Horizon Lines, Inc.
- Company type: Publicly traded
- Traded as: HRZL (delisted)
- Founded: 1956
- Fate: sold in 2015
- Successor: Matson Navigation Company
- Headquarters: Charlotte, North Carolina, United States
- Services: Container shipping, terminals, and ferry.
- Operating income: USD 1033 million (2013)
- Total assets: USD 624 million (2013)
- Number of employees: 1,621 (2013)
- Website: www.horizonlines.com

= Horizon Lines =

American shipping company

Horizon Lines, Inc. was an American domestic ocean shipping and logistics company headquartered in Charlotte, North Carolina. It was the largest Jones Act-compliant maritime shipping and logistics company, and accounted for approximately 37 per cent of all U.S. container shipments linking the continental United States to Alaska, Hawaii and Puerto Rico. Under the Jones Act, maritime shipments between U.S. ports is restricted to U.S.-built, owned, and flagged vessels operated by predominantly U.S.-citizen crews. The company originated from Sea-Land Service, Inc. The domestic liner operations of Sea-Land were sold in 2003 and thereafter operated under the name Horizon Lines. Horizon became a publicly traded company on the New York Stock Exchange in 2005. In 2015 the company was acquired by Matson Navigation Company.

==Scope of operations==
Horizon owned a fleet of 13 Jones Act-compliant container ships as recently as 2014, approximately 31,000 cargo containers, and operated cargo terminals in Alaska, Hawaii, and Puerto Rico. Approximately 150 port calls were made each year in Tacoma, Washington for service between Alaska or Hawaii. Until November 2011, the company ran trans-Pacific service to Guam and China. It also contracted for terminal services in seven ports in the continental United States. Its primary customers were consumer and industrial products companies, as well as various agencies of the U.S. government, including the Department of Defense and the U.S. Postal Service. It also offered shipping services of vehicles and household belongings.

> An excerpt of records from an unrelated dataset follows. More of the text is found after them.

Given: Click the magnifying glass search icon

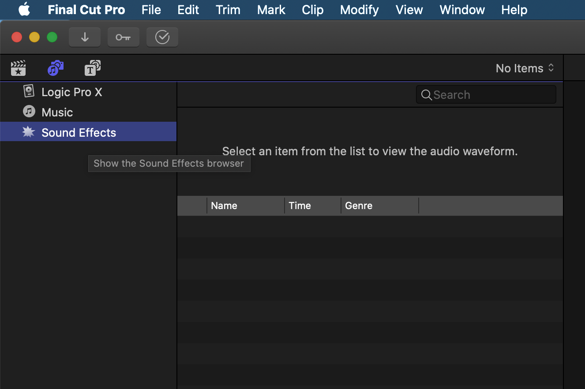Looking at the screenshot, I should pos(426,95).
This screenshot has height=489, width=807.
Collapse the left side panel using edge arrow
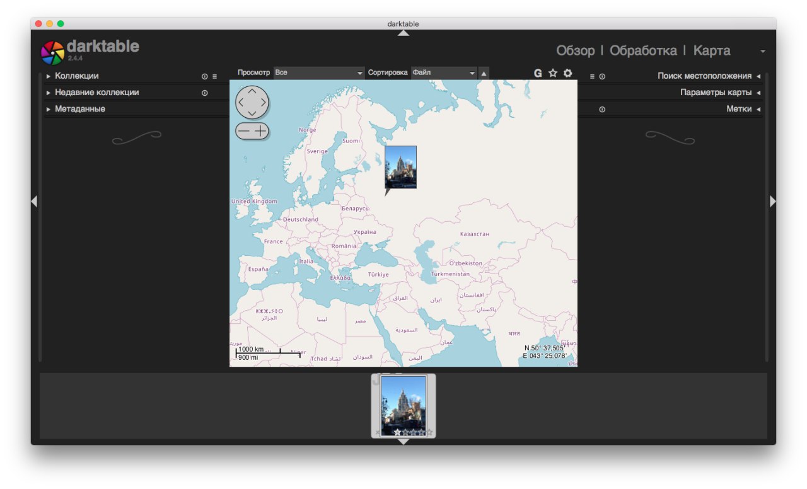pos(34,201)

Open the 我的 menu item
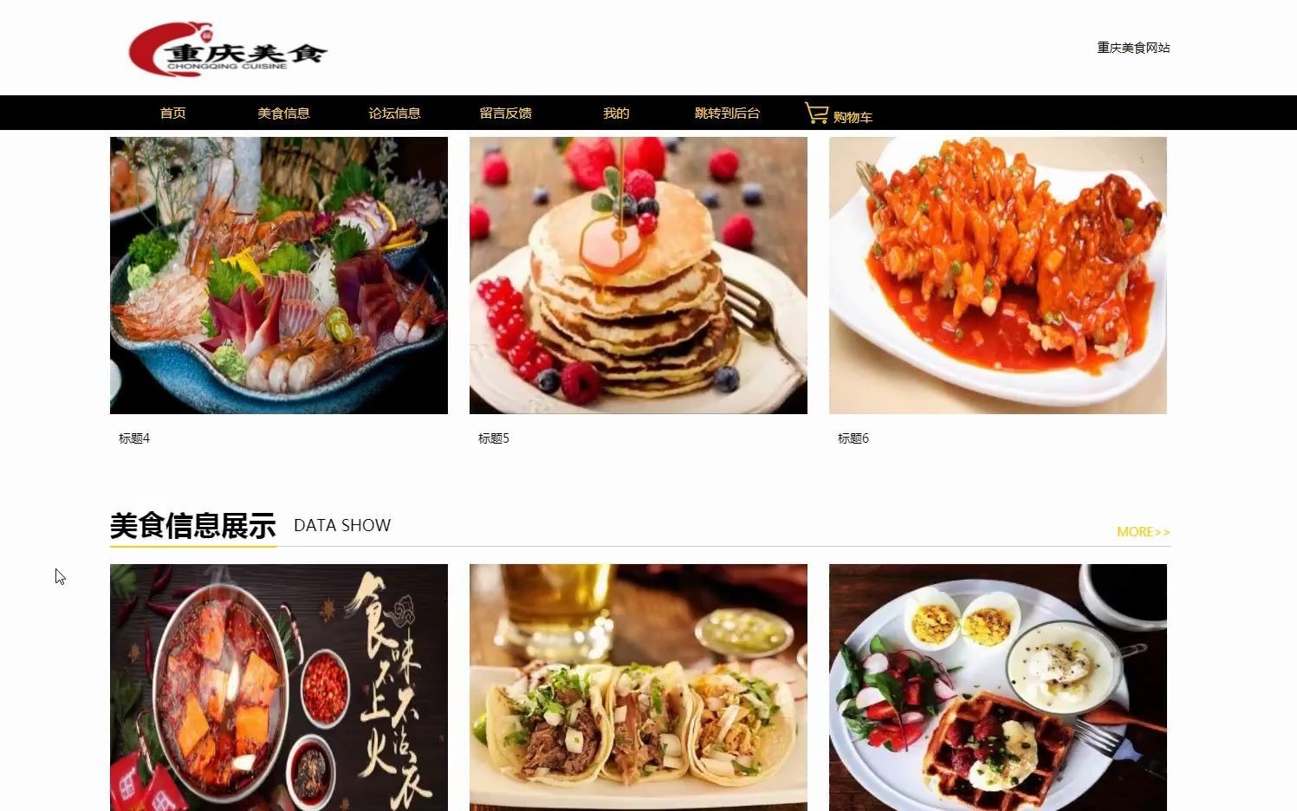pyautogui.click(x=616, y=114)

Horizon met with criticism within the investor community due to the age of some of its vessels. In the world fleet container ships go to the scrap yard at age 28 while Horizon still maintained C6 and C7 Lancer Class steam powered vessels. One such vessel, SS Horizon Discovery (ex-American Liberty), was built in 1968 for the now defunct United States Lines.

==Department of Justice controversy and litigation==
In May 2011 the U.S. Department of Justice reduced the fine levied the previous month after the company pleaded guilty to price-fixing in the Puerto Rico market from $45 million to $15 million. The reduction was attributed to pressure from bondholders and the possibility that Horizon would declare bankruptcy after losing a contract with Danish shipping group Maersk Line.

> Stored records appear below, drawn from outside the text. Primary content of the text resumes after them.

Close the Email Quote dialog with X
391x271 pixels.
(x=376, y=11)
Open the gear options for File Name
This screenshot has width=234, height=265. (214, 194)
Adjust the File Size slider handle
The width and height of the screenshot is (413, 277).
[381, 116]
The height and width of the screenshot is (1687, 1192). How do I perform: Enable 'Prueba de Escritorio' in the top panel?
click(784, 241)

In October 2011, the company completed a $653 million refinancing move to avoid bankruptcy. On October 20, 2011, the New York Stock Exchange suspended trading of Horizon's stock because it had fallen below its $15 million continued listing standard for average global market capitalization over a consecutive 30-day trading period. The company stock then traded on the OTCQB market.

In November 2011, the company agreed to settle with the remaining shippers who opted out of the "Puerto Rico direct purchaser antitrust class action settlement" for $13.75 million On 28 January 2012, the company reached an agreement with the U.S. Department of Justice to plead guilty to two counts of providing falsified oil record-keeping documents from a vessel in the U.S. West Coast-Hawaii service. The company paid a fine of $1 million and donated an additional $500,000 to the National Fish & Wildlife Foundation. The company agreed to be placed on probation for three years and to institute an environmental compliance plan.

==Company sale and close of operations==
In November 2014 Horizon Lines announced that it had reached formal agreements to sell the entire company. Alaska operations were bought by Matson, Inc. for $469 million while, following regulatory approval, its Hawaii trade-lane business was acquired by The Pasha Group. Service to Puerto Rico ended in December 2014. The company cited continued losses and struggles to operate and maintain its steam-powered fleet. The company had previously reduced its Puerto Rico service in an effort to reduce costs. The sale of the last part of the company was finalized on 29 May 2015.